Let's talk about a topic that at least for me had me running scared, but now that I know how it all works is much less intimidating :).
Buffer to Buffer Credits
So in FC, Drops are obviously a huge issue, one of the causes of Drops is buffers running out on receive ports, so FC created a concept called Buffer to Buffer Credits, What this does is let the two switches communicate to each other how much buffer space they have for receiving traffic, when all the available buffers have been depleted, the FC will tell the other end to pause sending until it has emptied it's buffers, it will then send a R_RDY to say hey let's keep transmitting :).
From Wikipedia:
"Each time a port transmits a frame that port's BB Credit is decremented by one; for each R RDY received, that port's BB Credit is incremented by one "
Buffer to buffer credits are affected by distance: the problem is that when traffic is on the wire, it takes a while for the other end to receive them, while that traffic is being transmitted down to the other end, now if we had only 1 buffer credit, we would only be able to send one frame at a time and we would have to wait to receive an R_RDY back before we could transmit the next one! This would obviously negatively impact our SAN link performance.
So, Buffer to Buffer credits allow us to send a certain amount down the wire that we know the other end will be able to cope with, because it has communicated to us how many buffers it has available, we keep track of how much we are sending it, so we know how much buffer we are using up as we send the traffic.
So Buffer to Buffer credits are affected by distance: The longer the fibre link, the more buffer to buffer credits we need.
The rough formula is:
BB_Credit = [port speed] x [round trip time] / [frame size]
Another more practical formula at least as I am concerned is 2 buffer to buffer credits per KM.
OK now let's look at how they fit in with our MDS
So you may know the internal structure of the MDS is that basically each set of ports is allocated to a port-group, this is very similiar to most modern day switches (but modern day switches hide a lot of the buffer allocation magic)
Let's look at the port resource command and we can get a bit of information and explain along the way:
MDS1# show port-resources module 2
Module 2
Available dedicated buffers are 4656
Port-Group 1
Total bandwidth is 12.8 Gbps
Total shared bandwidth is 12.8 Gbps
Allocated dedicated bandwidth is 0.0 Gbps
--------------------------------------------------------------------
Interfaces in the Port-Group B2B Credit Bandwidth Rate Mode
Buffers (Gbps)
--------------------------------------------------------------------
fc2/1 16 4.0 shared
fc2/2 16 4.0 shared
fc2/3 16 4.0 shared
fc2/4 16 4.0 shared
fc2/5 16 4.0 shared
fc2/6 16 4.0 shared
fc2/7 16 4.0 shared
fc2/8 16 4.0 shared
Ok let's look at the basic output first, if you notice each of the interfaces, you will see that each interface has the default allocation of 16 buffers, the exact number of buffers allocated varies by interface and by what mode you set the interface to, E ports tend to get a lot more buffers because obviously they normally have a lot more traffic going over them.

## [Goal A]
Write out the part of the buffer-to-buffer credits post from "So, Buffer to" to "send the traffic.".
## [Goal B]
According to the buffer-to-buffer credits post, why would having only one buffer credit hurt SAN link performance?
Use only the text.

[A run of rows]
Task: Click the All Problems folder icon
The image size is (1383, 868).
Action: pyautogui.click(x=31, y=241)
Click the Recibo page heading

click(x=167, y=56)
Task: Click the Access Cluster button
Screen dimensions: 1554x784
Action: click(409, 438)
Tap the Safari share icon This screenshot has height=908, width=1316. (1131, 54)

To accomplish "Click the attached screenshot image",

## [Full solution A]
So, Buffer to Buffer credits allow us to send a certain amount down the wire that we know the other end will be able to cope with, because it has communicated to us how many buffers it has available, we keep track of how much we are sending it, so we know how much buffer we are using up as we send the traffic.

## [Full solution B]
Traffic on the wire takes time to reach the other end. With a single credit, a port could send only one frame at a time and would have to wait for an R_RDY to come back before sending the next one.